Dominant ninth (no fifth) is a voicing-oriented label: you keep the dominant seventh backbone with a ninth extension, but you omit the perfect fifth to reduce midrange density. Functionally it still behaves like dominant harmony when 3 and ♭7 are present; the missing fifth is usually inferred from context or supplied by the bass.
Construction
Core tones: 1-3-♭7-9 (fifth deliberately omitted). In C9(no5), a common shape is C-E-B♭-D. The ninth widens the chord above the seventh while leaving more room for altered tones or clearer voice leading.
Usage
Very common in jazz comping, pop keyboards, and arranged horn pads where the fifth would double the bass or clutter the middle register.
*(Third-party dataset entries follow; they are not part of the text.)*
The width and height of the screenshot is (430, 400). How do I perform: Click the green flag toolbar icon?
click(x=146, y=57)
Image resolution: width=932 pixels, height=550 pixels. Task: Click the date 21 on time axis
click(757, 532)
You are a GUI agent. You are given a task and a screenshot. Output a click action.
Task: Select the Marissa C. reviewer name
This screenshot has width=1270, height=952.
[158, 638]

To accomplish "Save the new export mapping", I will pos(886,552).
It is also useful when you want a ninth color without sounding as thick as a complete five-note stack.
Examples
- Shell-plus-ninth voicings on guitar and piano
- Section writing where the bass carries the root/fifth implication
- Neo-soul and R&B pads that prioritize smooth extensions
Play
Prioritize 3-♭7 voice leading into the next chord, place the ninth in a clear upper register, and avoid doubling the root in the same octave as dense upper notes.
Harmonic function in progressions
Same dominant grammar as 9; the “no fifth” detail is mainly about texture and clarity, not a different resolution type.
Ear-training cues
It should still read as dominant ninth—if it does not, check whether the third or seventh is missing or masked.